The billionaire French donors who publicly promised flashy donations totaling hundreds of millions to rebuild Notre Dame have not yet paid a penny toward the restoration of the French national monument, according to church and business officials, USA Today reports.
Instead, it’s been mainly American and French citizens, via charitable foundations at Notre Dame, that have footed the bills and paid salaries for the up to 150 workers employed by the cathedral since the April 15 fire that devastated the cathedral’s roof and caused its masterpiece spire to collapse. This month they are handing over the first payment for the cathedral’s reconstruction of 3.6 million euros ($4 million).
“The big donors haven’t paid. Not a cent,” said Andre Finot, senior press official at Notre Dame. “They want to know what exactly their money is being spent on and if they agree to it before they hand it over, and not just to pay employees’ salaries.”
Almost $1 billion was promised by some of France’s richest and most powerful families and companies, some of whom sought to outbid each other, in the hours and days after the inferno. It prompted criticism that the donations were as much about the vanity of the donors wishing to be immortalized in the edifice’s fabled stones than the preservation of church heritage.
Francois Pinault of Artemis, the parent company of Kering that owns Gucci and Saint Laurent, promised 100 million euros, while Patrick Pouyanne, CEO of French energy company Total, said his firm would match that figure. Bernard Arnault, CEO of luxury giant LVMH that owns Louis Vuitton and Dior, pledged 200 million euros, as did the Bettencourt Schueller Foundation of the L’Oreal fortune.
No money has been seen, according to Finot, as the donors wait to see how the reconstruction plans progress and fight it out over contracts.

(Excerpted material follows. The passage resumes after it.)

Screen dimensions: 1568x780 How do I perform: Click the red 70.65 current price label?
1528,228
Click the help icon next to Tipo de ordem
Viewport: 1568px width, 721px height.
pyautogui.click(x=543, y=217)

The reality on the ground is that work has been continuing around the clock for weeks and, with no legal financial mechanism in place to pay the workers, the cathedral has been reliant on the charity foundation to fund the first phase of reconstruction.
The Friends of Notre Dame de Paris was founded in 2017, and its president, Michel Picaud, estimates that 90% of the donations it has received have come from American donors. Indeed, Picaud has just returned from a fund-raising trip in New York.